[R] Statistical analysis of olive dataset

Sun Mar 13 16:24:59 CET 2016

On 3/12/2016 12:39 PM, Axel wrote:
> The main goal of my analysis is to
> determine which are the fatty acids that characterize the origin of an oil. As
> a secondary goal, I wolud like to insert the results of the chemical analysis
> of an oil that I analyzed (I am a Chemistry student) in order to determine its
> region of production.

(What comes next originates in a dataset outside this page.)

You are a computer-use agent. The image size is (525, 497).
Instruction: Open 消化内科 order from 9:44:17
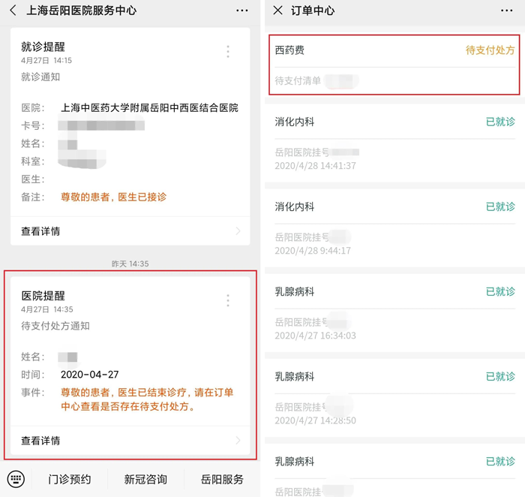394,227
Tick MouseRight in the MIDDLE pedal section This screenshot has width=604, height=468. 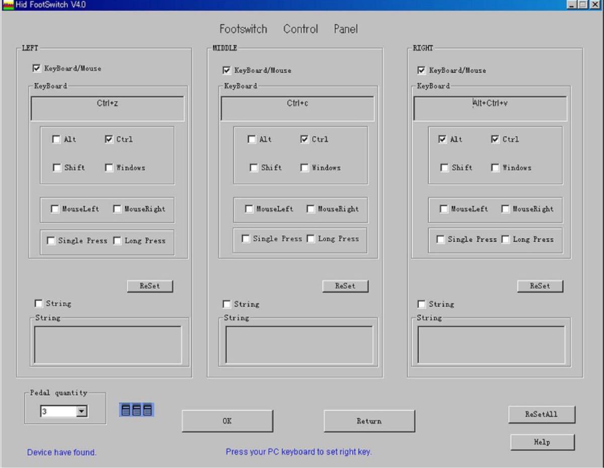click(x=311, y=209)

I do not know if this last thing is possibile.

There are already plenty of tools for this; don't bother trying to 
re-invent an already well-working wheel.

* PCA + a biplot will give you a good overview.  With groups, I 
recommend ggbiplot, with data ellipses for the groups.
This shows clear separation along PC1

data(olive, package="tourr")
library(ggbiplot)
olivenum <- olive[,c(3:10)]

olive.pca <- prcomp(olivenum, scale.=TRUE)
summary(olive.pca)

# region should be a factor (area has 9 levels, maybe too confusing)
olive$region <- factor(olive$region, labels=c("North", "Sardinia", "South"))

ggbiplot(olive.pca, obs.scale = 1, var.scale = 1,
          groups = olive$region, ellipse = TRUE, varname.size=4,
          circle = TRUE) +
          theme_bw() +
          theme(legend.direction = 'horizontal',
                legend.position = 'top')

* Discrimination among regions by chemical composition:
A canonical discriminant analysis will show you this in
a low-rank view.  The biggest difference is between the North
vs. the other 2.

# MLM
olive.mlm <- lm(as.matrix(olive[,c(3:10)]) ~ olive$region, data=olive)

# Canonical discriminant analysis

# (need devel. version for ellipses)
# install.packages("candisc", repos="http://R-Forge.R-project.org")
library(candisc)
olive.can <- candisc(olive.mlm)
olive.can
plot(olive.can, ellipse=TRUE)

* You can probably use the predict() method for MASS::lda() to predict
the class for new samples.

hope this helps,
-Michael